待处理数据:
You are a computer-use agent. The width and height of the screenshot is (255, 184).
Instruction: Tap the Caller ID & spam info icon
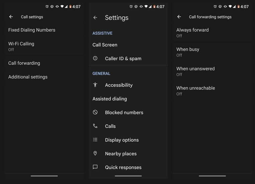pos(95,58)
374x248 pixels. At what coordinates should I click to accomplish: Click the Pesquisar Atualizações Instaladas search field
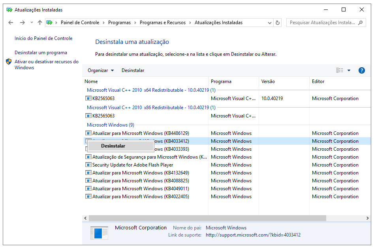click(x=322, y=23)
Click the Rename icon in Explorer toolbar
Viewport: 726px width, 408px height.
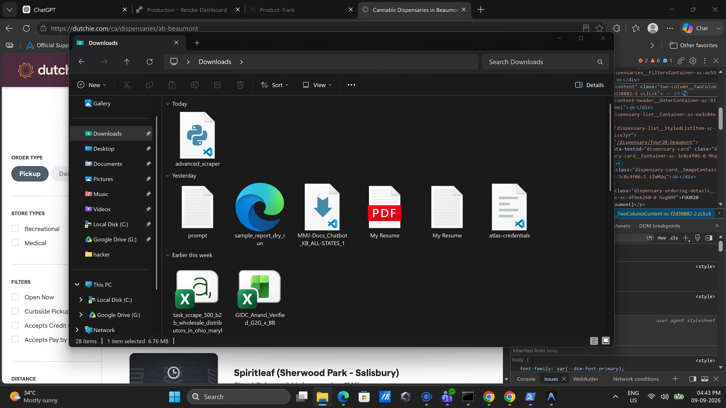(x=195, y=85)
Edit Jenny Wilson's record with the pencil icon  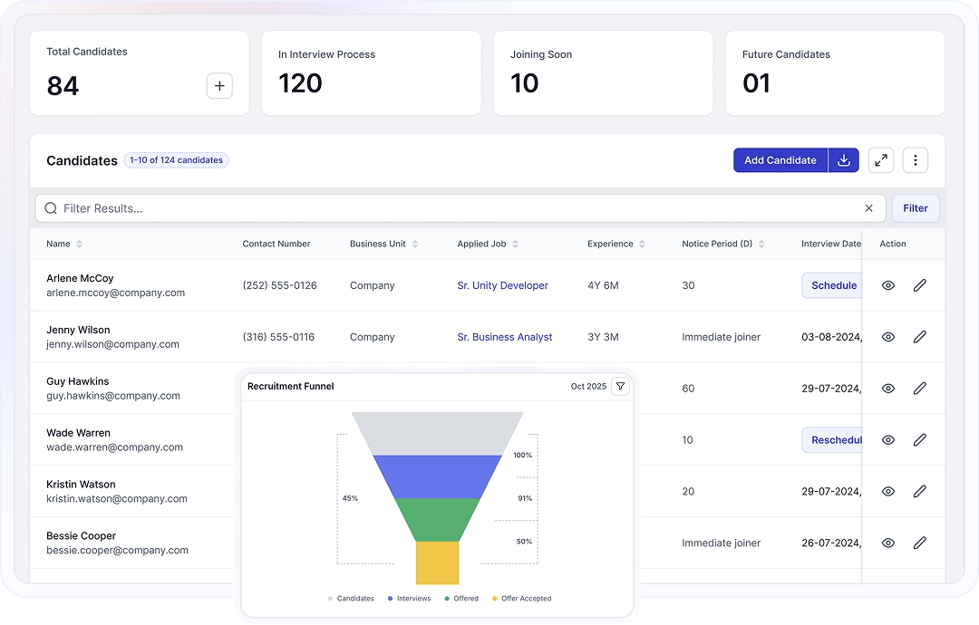(920, 336)
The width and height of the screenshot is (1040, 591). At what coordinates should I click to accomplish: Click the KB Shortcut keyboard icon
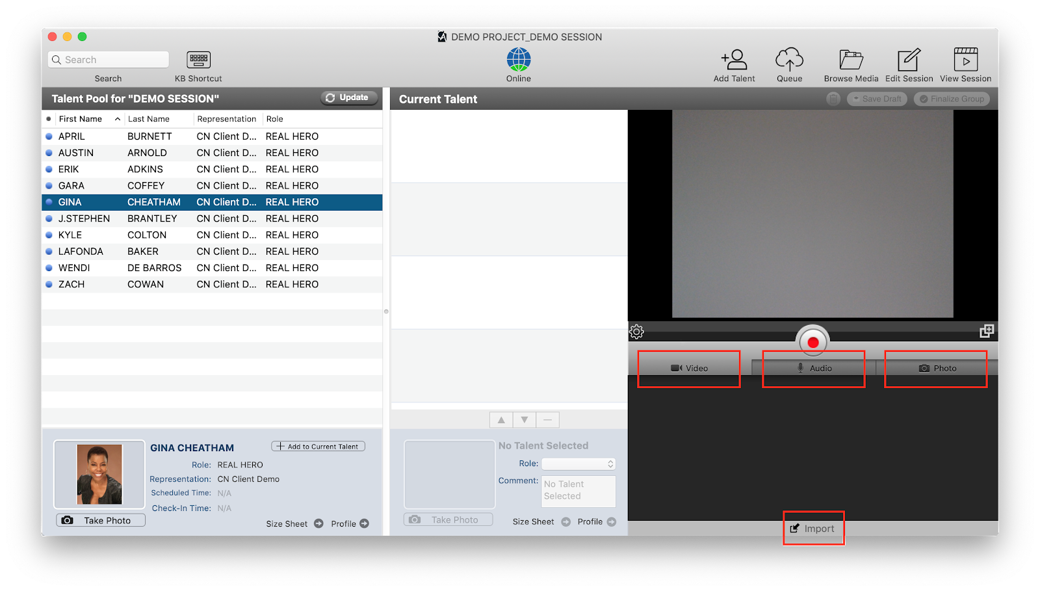(198, 60)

操作要求: 请从包含“The width and height of the screenshot is (1040, 591).”的那一行开始，一直到条目结束，将这些条目转写成两列 CSV，列名分别为“文本”和“答案”。每个条目占一行，文本和答案各放在一个带引号的字段里，其中的换行改为空格，结果中不要包含图片。

参考答案:
文本,答案
"The width and height of the screenshot is (1040, 591). At what coordinates should I click to accomplish: Click the KB Shortcut keyboard icon","(198, 60)"